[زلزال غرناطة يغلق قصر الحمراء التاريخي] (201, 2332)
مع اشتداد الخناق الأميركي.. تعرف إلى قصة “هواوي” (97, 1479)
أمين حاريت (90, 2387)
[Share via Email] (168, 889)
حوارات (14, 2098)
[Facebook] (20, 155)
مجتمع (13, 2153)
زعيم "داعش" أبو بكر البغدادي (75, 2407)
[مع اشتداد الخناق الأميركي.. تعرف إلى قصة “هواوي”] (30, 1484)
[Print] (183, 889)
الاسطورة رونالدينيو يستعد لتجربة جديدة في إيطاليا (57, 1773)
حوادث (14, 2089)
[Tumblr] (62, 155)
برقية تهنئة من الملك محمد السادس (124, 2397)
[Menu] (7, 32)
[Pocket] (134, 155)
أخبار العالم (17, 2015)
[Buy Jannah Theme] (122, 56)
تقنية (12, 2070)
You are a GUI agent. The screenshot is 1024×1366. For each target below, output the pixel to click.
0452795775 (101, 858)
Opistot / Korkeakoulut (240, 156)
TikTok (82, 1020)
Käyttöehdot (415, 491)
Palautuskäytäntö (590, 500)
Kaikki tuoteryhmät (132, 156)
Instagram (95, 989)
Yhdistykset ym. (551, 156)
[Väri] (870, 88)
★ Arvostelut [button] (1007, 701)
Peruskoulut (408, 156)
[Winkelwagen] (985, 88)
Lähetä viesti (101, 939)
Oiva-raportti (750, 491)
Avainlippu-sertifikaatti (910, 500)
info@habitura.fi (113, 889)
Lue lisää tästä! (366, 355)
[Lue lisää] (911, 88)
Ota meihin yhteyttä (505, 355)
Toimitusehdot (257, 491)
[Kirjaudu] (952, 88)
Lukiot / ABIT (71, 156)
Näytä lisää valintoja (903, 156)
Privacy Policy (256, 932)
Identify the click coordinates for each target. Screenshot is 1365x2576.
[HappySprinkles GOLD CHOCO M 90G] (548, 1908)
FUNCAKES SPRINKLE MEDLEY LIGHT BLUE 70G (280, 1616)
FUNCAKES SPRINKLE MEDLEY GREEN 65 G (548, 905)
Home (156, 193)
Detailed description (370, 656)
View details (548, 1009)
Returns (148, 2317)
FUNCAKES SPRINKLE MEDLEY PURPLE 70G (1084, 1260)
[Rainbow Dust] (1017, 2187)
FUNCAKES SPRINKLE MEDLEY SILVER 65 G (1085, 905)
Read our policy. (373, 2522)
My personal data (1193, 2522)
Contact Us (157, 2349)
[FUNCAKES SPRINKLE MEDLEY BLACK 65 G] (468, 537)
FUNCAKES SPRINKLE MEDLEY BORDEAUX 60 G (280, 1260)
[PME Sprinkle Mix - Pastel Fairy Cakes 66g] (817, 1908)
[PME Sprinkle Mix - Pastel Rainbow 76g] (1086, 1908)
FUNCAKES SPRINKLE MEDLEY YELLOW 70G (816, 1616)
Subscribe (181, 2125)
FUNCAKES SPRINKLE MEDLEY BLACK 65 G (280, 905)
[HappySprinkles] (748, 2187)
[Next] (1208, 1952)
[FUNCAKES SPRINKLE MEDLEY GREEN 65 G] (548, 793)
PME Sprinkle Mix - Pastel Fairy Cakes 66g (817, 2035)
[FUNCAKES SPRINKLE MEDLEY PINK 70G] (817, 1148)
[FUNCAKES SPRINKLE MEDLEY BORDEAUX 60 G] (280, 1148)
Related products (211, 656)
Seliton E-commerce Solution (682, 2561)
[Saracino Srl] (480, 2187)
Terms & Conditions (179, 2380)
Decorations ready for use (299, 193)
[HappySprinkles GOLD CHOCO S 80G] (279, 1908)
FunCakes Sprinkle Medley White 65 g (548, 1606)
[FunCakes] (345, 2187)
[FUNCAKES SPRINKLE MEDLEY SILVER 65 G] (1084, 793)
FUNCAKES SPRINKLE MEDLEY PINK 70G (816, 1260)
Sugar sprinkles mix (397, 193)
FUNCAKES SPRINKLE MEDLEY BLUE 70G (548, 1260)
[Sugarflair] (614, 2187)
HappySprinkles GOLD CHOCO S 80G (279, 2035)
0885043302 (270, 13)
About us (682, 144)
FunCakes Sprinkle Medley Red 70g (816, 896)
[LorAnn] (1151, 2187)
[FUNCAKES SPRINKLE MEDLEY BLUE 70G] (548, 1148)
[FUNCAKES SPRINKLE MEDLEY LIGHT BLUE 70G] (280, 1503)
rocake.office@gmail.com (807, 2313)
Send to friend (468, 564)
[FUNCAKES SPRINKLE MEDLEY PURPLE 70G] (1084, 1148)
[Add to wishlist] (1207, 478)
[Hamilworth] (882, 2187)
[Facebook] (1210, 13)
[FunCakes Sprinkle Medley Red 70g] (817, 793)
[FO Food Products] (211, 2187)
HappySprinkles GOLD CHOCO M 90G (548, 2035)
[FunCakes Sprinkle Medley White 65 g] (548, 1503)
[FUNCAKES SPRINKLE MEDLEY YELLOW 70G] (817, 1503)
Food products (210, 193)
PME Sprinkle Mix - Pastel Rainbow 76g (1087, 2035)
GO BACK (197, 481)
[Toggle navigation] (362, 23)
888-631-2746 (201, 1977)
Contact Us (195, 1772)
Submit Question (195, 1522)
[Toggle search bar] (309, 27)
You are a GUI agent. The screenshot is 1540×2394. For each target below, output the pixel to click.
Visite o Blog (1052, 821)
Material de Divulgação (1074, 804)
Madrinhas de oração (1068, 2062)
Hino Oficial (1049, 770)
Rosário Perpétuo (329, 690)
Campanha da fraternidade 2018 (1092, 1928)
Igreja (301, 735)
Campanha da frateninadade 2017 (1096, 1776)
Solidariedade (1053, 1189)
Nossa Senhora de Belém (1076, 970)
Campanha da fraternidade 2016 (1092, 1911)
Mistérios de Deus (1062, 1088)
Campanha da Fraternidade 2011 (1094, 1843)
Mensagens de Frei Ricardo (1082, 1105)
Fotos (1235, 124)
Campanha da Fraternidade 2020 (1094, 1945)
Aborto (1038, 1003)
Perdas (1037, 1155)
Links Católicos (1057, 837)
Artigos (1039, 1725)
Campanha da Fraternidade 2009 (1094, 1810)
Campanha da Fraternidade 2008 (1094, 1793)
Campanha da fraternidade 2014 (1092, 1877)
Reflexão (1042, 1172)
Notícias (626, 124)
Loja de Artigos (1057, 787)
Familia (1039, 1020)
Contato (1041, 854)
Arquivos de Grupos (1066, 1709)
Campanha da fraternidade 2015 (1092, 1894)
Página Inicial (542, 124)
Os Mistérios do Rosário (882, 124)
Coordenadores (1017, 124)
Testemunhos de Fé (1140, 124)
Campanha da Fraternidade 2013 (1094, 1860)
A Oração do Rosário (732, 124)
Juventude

# # # # # # #

§ **WHAT YOU WILL DO**: Your task is to retype all the records above with nothing left out.

§ **ANSWER BOX**:
[زلزال غرناطة يغلق قصر الحمراء التاريخي] (201, 2332)
مع اشتداد الخناق الأميركي.. تعرف إلى قصة “هواوي” (97, 1479)
أمين حاريت (90, 2387)
[Share via Email] (168, 889)
حوارات (14, 2098)
[Facebook] (20, 155)
مجتمع (13, 2153)
زعيم "داعش" أبو بكر البغدادي (75, 2407)
[مع اشتداد الخناق الأميركي.. تعرف إلى قصة “هواوي”] (30, 1484)
[Print] (183, 889)
الاسطورة رونالدينيو يستعد لتجربة جديدة في إيطاليا (57, 1773)
حوادث (14, 2089)
[Tumblr] (62, 155)
برقية تهنئة من الملك محمد السادس (124, 2397)
[Menu] (7, 32)
[Pocket] (134, 155)
أخبار العالم (17, 2015)
[Buy Jannah Theme] (122, 56)
تقنية (12, 2070)
You are a GUI agent. The screenshot is 1024×1366. For each target below, output the pixel to click.
0452795775 (101, 858)
Opistot / Korkeakoulut (240, 156)
TikTok (82, 1020)
Käyttöehdot (415, 491)
Palautuskäytäntö (590, 500)
Kaikki tuoteryhmät (132, 156)
Instagram (95, 989)
Yhdistykset ym. (551, 156)
[Väri] (870, 88)
★ Arvostelut [button] (1007, 701)
Peruskoulut (408, 156)
[Winkelwagen] (985, 88)
Lähetä viesti (101, 939)
Oiva-raportti (750, 491)
Avainlippu-sertifikaatti (910, 500)
info@habitura.fi (113, 889)
Lue lisää tästä! (366, 355)
[Lue lisää] (911, 88)
Ota meihin yhteyttä (505, 355)
Toimitusehdot (257, 491)
[Kirjaudu] (952, 88)
Lukiot / ABIT (71, 156)
Näytä lisää valintoja (903, 156)
Privacy Policy (256, 932)
Identify the click coordinates for each target. Screenshot is 1365x2576.
[HappySprinkles GOLD CHOCO M 90G] (548, 1908)
FUNCAKES SPRINKLE MEDLEY LIGHT BLUE 70G (280, 1616)
FUNCAKES SPRINKLE MEDLEY GREEN 65 G (548, 905)
Home (156, 193)
Detailed description (370, 656)
View details (548, 1009)
Returns (148, 2317)
FUNCAKES SPRINKLE MEDLEY PURPLE 70G (1084, 1260)
[Rainbow Dust] (1017, 2187)
FUNCAKES SPRINKLE MEDLEY SILVER 65 G (1085, 905)
Read our policy. (373, 2522)
My personal data (1193, 2522)
Contact Us (157, 2349)
[FUNCAKES SPRINKLE MEDLEY BLACK 65 G] (468, 537)
FUNCAKES SPRINKLE MEDLEY BORDEAUX 60 G (280, 1260)
[PME Sprinkle Mix - Pastel Fairy Cakes 66g] (817, 1908)
[PME Sprinkle Mix - Pastel Rainbow 76g] (1086, 1908)
FUNCAKES SPRINKLE MEDLEY YELLOW 70G (816, 1616)
Subscribe (181, 2125)
FUNCAKES SPRINKLE MEDLEY BLACK 65 G (280, 905)
[HappySprinkles] (748, 2187)
[Next] (1208, 1952)
[FUNCAKES SPRINKLE MEDLEY GREEN 65 G] (548, 793)
PME Sprinkle Mix - Pastel Fairy Cakes 66g (817, 2035)
[FUNCAKES SPRINKLE MEDLEY PINK 70G] (817, 1148)
[FUNCAKES SPRINKLE MEDLEY BORDEAUX 60 G] (280, 1148)
Related products (211, 656)
Seliton E-commerce Solution (682, 2561)
[Saracino Srl] (480, 2187)
Terms & Conditions (179, 2380)
Decorations ready for use (299, 193)
[HappySprinkles GOLD CHOCO S 80G] (279, 1908)
FunCakes Sprinkle Medley White 65 g (548, 1606)
[FunCakes] (345, 2187)
[FUNCAKES SPRINKLE MEDLEY SILVER 65 G] (1084, 793)
FUNCAKES SPRINKLE MEDLEY PINK 70G (816, 1260)
Sugar sprinkles mix (397, 193)
FUNCAKES SPRINKLE MEDLEY BLUE 70G (548, 1260)
[Sugarflair] (614, 2187)
HappySprinkles GOLD CHOCO S 80G (279, 2035)
0885043302 (270, 13)
About us (682, 144)
FunCakes Sprinkle Medley Red 70g (816, 896)
[LorAnn] (1151, 2187)
[FUNCAKES SPRINKLE MEDLEY BLUE 70G] (548, 1148)
[FUNCAKES SPRINKLE MEDLEY LIGHT BLUE 70G] (280, 1503)
rocake.office@gmail.com (807, 2313)
Send to friend (468, 564)
[FUNCAKES SPRINKLE MEDLEY PURPLE 70G] (1084, 1148)
[Add to wishlist] (1207, 478)
[Hamilworth] (882, 2187)
[Facebook] (1210, 13)
[FunCakes Sprinkle Medley Red 70g] (817, 793)
[FO Food Products] (211, 2187)
HappySprinkles GOLD CHOCO M 90G (548, 2035)
[FunCakes Sprinkle Medley White 65 g] (548, 1503)
[FUNCAKES SPRINKLE MEDLEY YELLOW 70G] (817, 1503)
Food products (210, 193)
PME Sprinkle Mix - Pastel Rainbow 76g (1087, 2035)
GO BACK (197, 481)
[Toggle navigation] (362, 23)
888-631-2746 (201, 1977)
Contact Us (195, 1772)
Submit Question (195, 1522)
[Toggle search bar] (309, 27)
You are a GUI agent. The screenshot is 1540×2394. For each target below, output the pixel to click.
Visite o Blog (1052, 821)
Material de Divulgação (1074, 804)
Madrinhas de oração (1068, 2062)
Hino Oficial (1049, 770)
Rosário Perpétuo (329, 690)
Campanha da fraternidade 2018 (1092, 1928)
Igreja (301, 735)
Campanha da frateninadade 2017 (1096, 1776)
Solidariedade (1053, 1189)
Nossa Senhora de Belém (1076, 970)
Campanha da fraternidade 2016 (1092, 1911)
Mistérios de Deus (1062, 1088)
Campanha da Fraternidade 2011 (1094, 1843)
Mensagens de Frei Ricardo (1082, 1105)
Fotos (1235, 124)
Campanha da Fraternidade 2020 (1094, 1945)
Aborto (1038, 1003)
Perdas (1037, 1155)
Links Católicos (1057, 837)
Artigos (1039, 1725)
Campanha da Fraternidade 2009 (1094, 1810)
Campanha da Fraternidade 2008 (1094, 1793)
Campanha da fraternidade 2014 (1092, 1877)
Reflexão (1042, 1172)
Notícias (626, 124)
Loja de Artigos (1057, 787)
Familia (1039, 1020)
Contato (1041, 854)
Arquivos de Grupos (1066, 1709)
Campanha da fraternidade 2015 (1092, 1894)
Página Inicial (542, 124)
Os Mistérios do Rosário (882, 124)
Coordenadores (1017, 124)
Testemunhos de Fé (1140, 124)
Campanha da Fraternidade 2013 (1094, 1860)
A Oração do Rosário (732, 124)
Juventude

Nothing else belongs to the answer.